# Merida - Meet expats!



## margauxdetraz (Sep 2, 2014)

Hi everyone!

My boyfriend, his best friend and I will be in Merida from the 11th september until the 17th in order to do some reseach about tourism in the area, having the idea of starting a business over there. My boyfriend and his friend (he speaks fluent spanish) are american and I am from Switzerland (I speak fluent french). We are 23 and 27 years old and I would almost dare to say that we are fun to hang out with  We would love to have the opportunity to meet some expats living in Merida since a long time and of course some locals in order to have an inside knowledge about the area and the opportunities over there!

We are looking forward to hearing from this Merida community!

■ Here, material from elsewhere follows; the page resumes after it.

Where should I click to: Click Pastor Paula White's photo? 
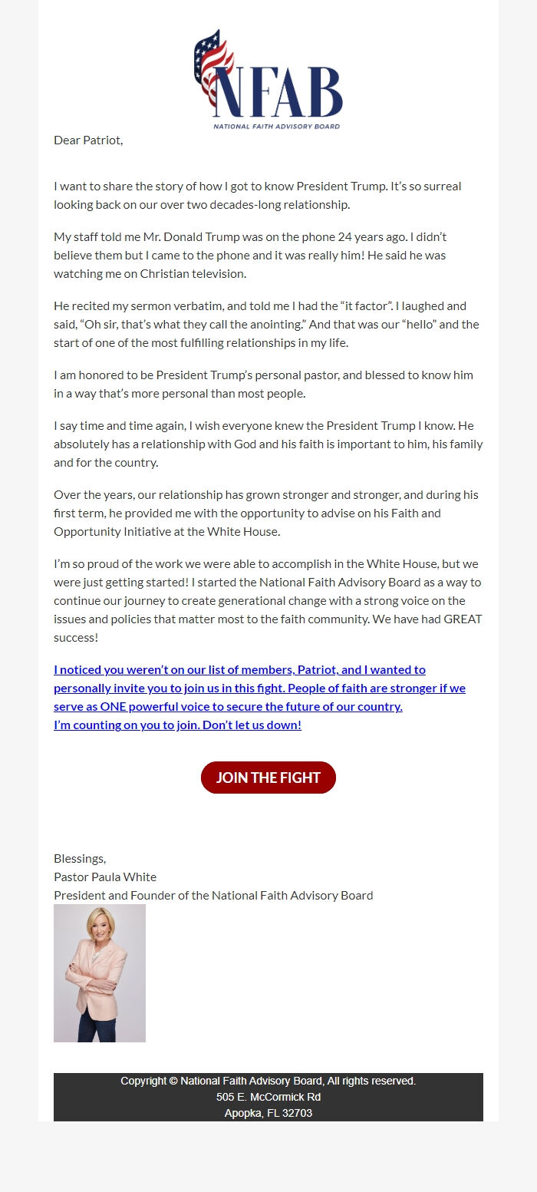click(100, 972)
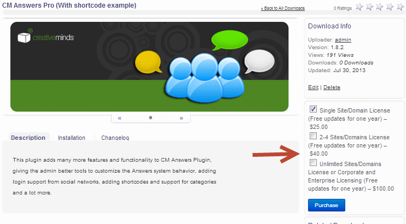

- Margaux, Dustin and Sergio


----------



## chicois8 (Aug 8, 2009)

There is a ex-pat board for Merida and also contact the English Library ...........


----------



## ntbarclay (Jul 16, 2013)

I am new to this forum. Can you tell me where to find the expat board for Merida? My husband and I will be moving there in April.


----------



## chicois8 (Aug 8, 2009)

Yucatan Living » Daily Life » Schools in Merida

Google is your friend.........


----------



## ntbarclay (Jul 16, 2013)

Thank you for that. I am very familiar with the Yucatan firum, I thought that it was a separate forum under Expat Forum and could not find it here. This was not clear in your msg. Now it has been clarified.


----------